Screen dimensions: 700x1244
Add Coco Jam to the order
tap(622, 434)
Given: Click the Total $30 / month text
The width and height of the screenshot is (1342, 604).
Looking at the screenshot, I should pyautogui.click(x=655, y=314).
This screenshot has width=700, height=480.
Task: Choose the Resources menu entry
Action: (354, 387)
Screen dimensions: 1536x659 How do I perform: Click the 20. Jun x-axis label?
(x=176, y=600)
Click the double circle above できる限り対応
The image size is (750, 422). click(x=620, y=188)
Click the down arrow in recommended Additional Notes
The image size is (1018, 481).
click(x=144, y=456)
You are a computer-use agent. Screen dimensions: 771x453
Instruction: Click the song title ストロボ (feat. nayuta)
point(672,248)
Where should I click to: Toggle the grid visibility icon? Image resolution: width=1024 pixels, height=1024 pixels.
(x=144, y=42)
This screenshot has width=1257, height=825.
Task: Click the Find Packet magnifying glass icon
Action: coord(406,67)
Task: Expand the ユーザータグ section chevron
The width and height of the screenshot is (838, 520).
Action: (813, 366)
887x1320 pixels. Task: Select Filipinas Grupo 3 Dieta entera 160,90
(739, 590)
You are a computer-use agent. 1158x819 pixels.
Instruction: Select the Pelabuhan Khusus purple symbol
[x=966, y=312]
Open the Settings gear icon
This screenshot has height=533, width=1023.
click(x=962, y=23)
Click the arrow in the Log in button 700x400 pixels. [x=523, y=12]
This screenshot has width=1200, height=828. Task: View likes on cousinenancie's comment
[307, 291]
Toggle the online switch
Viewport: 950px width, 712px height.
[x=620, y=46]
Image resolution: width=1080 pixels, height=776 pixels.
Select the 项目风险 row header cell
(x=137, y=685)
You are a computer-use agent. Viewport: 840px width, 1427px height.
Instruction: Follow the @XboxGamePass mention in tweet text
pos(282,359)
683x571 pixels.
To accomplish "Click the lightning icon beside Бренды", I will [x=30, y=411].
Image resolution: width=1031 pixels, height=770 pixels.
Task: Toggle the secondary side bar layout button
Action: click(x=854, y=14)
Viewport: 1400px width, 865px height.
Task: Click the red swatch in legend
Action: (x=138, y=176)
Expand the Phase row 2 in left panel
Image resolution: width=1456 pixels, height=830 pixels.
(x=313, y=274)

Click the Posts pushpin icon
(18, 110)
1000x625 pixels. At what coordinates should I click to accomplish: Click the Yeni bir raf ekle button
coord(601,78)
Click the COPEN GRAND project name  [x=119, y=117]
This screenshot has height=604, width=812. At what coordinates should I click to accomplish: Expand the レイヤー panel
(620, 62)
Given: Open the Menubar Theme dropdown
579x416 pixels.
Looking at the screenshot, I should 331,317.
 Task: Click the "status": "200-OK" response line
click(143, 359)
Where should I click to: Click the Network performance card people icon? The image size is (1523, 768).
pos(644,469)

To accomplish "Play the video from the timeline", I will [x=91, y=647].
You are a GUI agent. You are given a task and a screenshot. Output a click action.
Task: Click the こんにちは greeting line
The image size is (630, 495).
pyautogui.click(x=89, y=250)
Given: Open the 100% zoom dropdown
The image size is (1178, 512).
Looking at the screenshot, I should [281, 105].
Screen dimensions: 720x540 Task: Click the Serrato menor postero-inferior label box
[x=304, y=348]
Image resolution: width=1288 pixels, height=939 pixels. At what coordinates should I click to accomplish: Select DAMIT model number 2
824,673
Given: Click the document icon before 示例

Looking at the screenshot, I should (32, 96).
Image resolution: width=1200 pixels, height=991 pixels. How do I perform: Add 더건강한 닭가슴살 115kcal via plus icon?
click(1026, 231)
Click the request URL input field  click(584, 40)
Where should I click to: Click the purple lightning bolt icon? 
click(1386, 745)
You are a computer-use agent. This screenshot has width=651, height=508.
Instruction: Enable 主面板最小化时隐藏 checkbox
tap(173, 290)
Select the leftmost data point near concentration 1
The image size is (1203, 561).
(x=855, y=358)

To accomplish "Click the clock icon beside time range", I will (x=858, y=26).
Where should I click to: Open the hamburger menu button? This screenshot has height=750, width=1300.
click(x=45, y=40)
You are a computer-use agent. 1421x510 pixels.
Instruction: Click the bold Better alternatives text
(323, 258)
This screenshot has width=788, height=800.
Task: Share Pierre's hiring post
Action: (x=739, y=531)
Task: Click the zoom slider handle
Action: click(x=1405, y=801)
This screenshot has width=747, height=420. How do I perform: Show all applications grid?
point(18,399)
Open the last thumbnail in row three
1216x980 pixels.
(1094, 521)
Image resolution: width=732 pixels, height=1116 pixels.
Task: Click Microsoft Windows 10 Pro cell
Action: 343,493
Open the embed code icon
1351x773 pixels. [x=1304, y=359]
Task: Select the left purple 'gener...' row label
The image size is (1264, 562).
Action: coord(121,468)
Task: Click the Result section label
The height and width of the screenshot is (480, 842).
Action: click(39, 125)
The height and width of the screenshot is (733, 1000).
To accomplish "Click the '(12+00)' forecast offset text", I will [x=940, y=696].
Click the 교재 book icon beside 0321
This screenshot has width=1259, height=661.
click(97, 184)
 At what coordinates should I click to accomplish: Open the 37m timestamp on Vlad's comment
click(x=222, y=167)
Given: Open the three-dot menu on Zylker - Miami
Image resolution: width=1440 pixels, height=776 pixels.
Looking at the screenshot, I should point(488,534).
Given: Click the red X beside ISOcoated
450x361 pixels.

ASSIGNED TASK >>
Return only those lines of the records that contain the string "arrow".

EXPECTED OUTPUT >>
Click the down arrow in recommended Additional Notes
Click the arrow in the Log in button 700x400 pixels. [x=523, y=12]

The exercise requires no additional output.